— start The records —

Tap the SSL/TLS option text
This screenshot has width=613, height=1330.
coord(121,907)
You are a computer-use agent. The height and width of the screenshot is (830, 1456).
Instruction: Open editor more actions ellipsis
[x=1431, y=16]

— end The records —
— start The records —

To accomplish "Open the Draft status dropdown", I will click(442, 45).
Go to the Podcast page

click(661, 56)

— end The records —

Objective: Please write out the part of the material that opens with the line containing "Tap the SSL/TLS option text" and closes with the line containing "[x=1431, y=16]", both of those lines included.

Full solution:
Tap the SSL/TLS option text
This screenshot has width=613, height=1330.
coord(121,907)
You are a computer-use agent. The height and width of the screenshot is (830, 1456).
Instruction: Open editor more actions ellipsis
[x=1431, y=16]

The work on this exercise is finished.